BOSTON — Redheads have a reputation for being hot-tempered. They also are said to have a higher pain threshold than others. Although there may not be scientific proof of their short fuse, according to a recent study, there may be some science behind their pain tolerance. Researchers at Massachusetts General Hospital (MGH) have shed light as to why those with red hair respond differently to some types of pain than those with different colored hair.
Specialized skin cells, called melanocytes, are responsible for producing different skin pigmentations and hair colors. Those with red hair – animals and humans alike – have slightly different protein receptors on the surface of their melanocytes. Previous research from MGH shows that when these receptors do not function properly, as in redheads, it causes decreased pigmentation.
The research team tested a breed of red-haired mice that, like humans, have melanocytes that lack the properly functioning receptor. Additionally, these mice also showed a greater capacity for pain tolerance, making them the best candidates for this particular study.
The results indicate an association between the melanocyte receptor (melanocortin 1 receptor) and the hormone proopiomelanocortin (POMC). The absence of melanocortin 1 receptor activity in the red-haired mice prompted their melanocytes to generate less POMC. This results in the splitting of POMC into several hormones, one of which increases sensitivity to pain and another that reduces sensitivity to pain.
When these hormones are produced, they help to keep the equilibrium between opioid receptors, which decrease pain, and melanocortin 4 receptors, which heighten sensitivity to pain. Reduced concentrations of both hormones in red-haired mice (and, thus, presumably in humans) should counterbalance each other. However, the body creates other substances unrelated to melanocytes that trigger pain receptors. As a result, downregulation of melanocyte-related chemicals causes an increased number of opioid impulses, which raises the tolerance level for pain.
“These findings describe the mechanistic basis behind earlier evidence suggesting varied pain thresholds in different pigmentation backgrounds,” says lead researcher Dr. David E. Fisher of Massachusetts General Hospital, in a statement. “Understanding this mechanism provides validation of this earlier evidence and a valuable recognition for medical personnel when caring for patients whose pain sensitivities may vary.”
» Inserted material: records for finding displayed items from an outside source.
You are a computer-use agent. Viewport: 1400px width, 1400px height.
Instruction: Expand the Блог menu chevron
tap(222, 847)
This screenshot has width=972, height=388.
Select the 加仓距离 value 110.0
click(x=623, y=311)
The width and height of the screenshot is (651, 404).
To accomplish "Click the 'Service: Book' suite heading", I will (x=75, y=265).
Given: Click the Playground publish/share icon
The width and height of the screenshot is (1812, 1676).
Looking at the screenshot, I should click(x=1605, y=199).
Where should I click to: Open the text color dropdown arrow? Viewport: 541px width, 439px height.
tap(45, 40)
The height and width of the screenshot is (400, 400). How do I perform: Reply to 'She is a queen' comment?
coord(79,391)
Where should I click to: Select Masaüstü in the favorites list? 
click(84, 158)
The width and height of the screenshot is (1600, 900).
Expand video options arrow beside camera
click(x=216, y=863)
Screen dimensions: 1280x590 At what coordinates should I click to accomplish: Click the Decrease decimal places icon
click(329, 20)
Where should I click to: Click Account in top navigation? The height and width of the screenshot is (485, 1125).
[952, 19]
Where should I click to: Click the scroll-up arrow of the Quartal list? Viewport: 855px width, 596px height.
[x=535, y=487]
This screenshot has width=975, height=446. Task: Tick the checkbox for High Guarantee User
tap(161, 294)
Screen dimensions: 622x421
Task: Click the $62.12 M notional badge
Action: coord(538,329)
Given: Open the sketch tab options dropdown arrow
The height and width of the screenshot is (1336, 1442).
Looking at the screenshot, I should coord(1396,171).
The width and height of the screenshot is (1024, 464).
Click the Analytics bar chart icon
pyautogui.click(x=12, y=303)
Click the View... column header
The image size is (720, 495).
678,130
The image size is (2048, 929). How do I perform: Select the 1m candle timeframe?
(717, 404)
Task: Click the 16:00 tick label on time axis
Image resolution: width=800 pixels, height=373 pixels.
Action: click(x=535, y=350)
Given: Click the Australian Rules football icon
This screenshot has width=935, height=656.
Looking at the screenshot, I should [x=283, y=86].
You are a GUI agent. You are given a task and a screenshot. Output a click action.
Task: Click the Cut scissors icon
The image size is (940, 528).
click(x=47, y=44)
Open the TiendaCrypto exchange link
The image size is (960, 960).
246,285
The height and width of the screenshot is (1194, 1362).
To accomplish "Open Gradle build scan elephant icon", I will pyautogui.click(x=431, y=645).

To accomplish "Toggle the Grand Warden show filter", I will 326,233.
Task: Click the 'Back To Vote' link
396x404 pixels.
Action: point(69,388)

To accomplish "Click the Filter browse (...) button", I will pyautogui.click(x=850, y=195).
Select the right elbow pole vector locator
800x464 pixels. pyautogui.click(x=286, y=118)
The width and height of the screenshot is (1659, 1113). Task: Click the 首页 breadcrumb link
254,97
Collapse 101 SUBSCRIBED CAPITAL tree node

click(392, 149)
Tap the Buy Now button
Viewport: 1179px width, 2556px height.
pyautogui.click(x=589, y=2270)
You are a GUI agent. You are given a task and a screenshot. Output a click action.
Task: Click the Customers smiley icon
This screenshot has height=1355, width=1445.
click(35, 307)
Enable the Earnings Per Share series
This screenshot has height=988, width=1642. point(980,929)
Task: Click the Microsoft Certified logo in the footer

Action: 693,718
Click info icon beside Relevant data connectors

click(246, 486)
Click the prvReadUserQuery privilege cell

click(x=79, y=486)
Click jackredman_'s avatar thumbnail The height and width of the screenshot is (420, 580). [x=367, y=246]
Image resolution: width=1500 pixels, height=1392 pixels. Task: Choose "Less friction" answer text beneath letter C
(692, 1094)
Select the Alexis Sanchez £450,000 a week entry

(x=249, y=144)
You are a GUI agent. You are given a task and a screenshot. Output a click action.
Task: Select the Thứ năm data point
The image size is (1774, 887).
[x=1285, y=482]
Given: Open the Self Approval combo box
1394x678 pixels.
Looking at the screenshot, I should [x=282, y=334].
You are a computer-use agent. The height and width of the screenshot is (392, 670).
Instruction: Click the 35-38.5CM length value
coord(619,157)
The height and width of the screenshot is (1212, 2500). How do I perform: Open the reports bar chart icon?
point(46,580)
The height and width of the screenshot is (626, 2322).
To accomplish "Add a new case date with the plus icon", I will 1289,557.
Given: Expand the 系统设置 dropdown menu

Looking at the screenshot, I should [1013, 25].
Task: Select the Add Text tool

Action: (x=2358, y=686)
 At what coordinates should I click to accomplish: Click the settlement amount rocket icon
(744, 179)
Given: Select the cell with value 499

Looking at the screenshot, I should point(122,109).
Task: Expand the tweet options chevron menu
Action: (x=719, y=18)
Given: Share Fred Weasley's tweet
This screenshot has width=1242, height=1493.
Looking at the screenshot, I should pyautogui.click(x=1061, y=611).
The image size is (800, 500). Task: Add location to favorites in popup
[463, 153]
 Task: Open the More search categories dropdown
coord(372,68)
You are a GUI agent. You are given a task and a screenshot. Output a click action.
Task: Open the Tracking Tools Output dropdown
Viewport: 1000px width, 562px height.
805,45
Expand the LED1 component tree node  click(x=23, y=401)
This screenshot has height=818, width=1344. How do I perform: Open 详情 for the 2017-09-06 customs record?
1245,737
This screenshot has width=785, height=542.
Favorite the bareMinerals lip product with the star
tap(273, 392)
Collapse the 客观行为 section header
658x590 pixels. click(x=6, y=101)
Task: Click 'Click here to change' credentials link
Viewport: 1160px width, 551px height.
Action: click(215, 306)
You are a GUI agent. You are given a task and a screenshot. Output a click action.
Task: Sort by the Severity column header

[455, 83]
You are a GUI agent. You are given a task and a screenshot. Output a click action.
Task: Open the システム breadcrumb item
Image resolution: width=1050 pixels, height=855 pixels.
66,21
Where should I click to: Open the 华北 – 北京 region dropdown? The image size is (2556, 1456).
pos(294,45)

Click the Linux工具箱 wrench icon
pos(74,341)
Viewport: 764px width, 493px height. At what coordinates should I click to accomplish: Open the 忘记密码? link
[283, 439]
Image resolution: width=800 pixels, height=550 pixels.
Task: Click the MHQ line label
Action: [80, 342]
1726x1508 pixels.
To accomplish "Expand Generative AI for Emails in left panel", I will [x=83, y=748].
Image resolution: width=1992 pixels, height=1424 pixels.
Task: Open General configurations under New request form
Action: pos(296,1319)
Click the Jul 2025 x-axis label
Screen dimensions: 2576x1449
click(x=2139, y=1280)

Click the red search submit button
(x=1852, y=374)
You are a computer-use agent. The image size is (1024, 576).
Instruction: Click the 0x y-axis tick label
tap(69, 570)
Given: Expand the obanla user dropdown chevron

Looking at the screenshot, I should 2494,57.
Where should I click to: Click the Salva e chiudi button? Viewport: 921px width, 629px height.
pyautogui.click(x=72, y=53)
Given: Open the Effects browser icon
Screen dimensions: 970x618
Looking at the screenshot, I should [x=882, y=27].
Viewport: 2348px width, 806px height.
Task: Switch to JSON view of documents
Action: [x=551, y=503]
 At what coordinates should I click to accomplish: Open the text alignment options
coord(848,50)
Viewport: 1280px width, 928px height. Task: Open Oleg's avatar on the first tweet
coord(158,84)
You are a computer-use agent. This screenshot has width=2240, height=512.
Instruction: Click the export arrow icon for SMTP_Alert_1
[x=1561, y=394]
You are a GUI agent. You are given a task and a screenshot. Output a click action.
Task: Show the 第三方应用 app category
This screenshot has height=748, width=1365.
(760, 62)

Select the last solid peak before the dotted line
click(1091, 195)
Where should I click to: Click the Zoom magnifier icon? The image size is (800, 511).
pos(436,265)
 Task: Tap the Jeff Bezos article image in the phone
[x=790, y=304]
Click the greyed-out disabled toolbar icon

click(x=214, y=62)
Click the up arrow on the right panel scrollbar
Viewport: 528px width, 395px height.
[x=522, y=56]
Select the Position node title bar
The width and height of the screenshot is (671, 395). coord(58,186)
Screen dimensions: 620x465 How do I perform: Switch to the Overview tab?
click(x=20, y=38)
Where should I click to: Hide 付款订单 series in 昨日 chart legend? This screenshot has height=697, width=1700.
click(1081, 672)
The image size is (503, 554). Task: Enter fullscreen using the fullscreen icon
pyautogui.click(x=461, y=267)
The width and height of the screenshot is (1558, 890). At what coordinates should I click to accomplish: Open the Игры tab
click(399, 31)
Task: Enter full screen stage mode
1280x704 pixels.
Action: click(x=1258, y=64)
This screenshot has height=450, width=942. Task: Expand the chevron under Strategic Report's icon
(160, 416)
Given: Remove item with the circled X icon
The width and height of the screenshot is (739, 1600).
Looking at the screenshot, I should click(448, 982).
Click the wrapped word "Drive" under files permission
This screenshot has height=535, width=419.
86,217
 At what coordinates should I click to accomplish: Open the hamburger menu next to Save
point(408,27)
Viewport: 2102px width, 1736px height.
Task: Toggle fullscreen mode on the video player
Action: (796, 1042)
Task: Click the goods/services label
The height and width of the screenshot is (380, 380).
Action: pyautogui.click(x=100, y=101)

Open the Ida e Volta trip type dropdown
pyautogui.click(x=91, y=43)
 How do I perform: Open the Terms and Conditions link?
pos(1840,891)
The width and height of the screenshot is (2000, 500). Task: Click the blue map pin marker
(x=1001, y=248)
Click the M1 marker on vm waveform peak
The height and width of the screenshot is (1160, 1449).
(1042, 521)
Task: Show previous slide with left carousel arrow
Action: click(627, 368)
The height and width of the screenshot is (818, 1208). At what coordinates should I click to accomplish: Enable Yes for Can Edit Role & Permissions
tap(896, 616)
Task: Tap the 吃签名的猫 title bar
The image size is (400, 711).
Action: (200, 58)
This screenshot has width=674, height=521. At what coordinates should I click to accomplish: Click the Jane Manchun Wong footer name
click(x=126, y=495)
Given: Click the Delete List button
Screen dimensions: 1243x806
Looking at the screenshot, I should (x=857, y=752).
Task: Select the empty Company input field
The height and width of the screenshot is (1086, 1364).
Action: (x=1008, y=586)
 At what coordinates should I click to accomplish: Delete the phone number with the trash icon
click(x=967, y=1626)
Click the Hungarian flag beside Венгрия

Scientists have found new methods to influence the body’s normal mechanisms that govern pain, such as by developing drugs that block the melanocortin 4 receptors engaged in pain perception. “Our ongoing work is focused on elucidating how additional skin-derived signals regulate pain and opioid signaling,” adds co-lead author Dr. Lajos V. Kemény, a research fellow in dermatology at MGH. “Understanding these pathways in depth may lead to the identification of novel pain-modulating strategies.”
This study is published in Science Advances.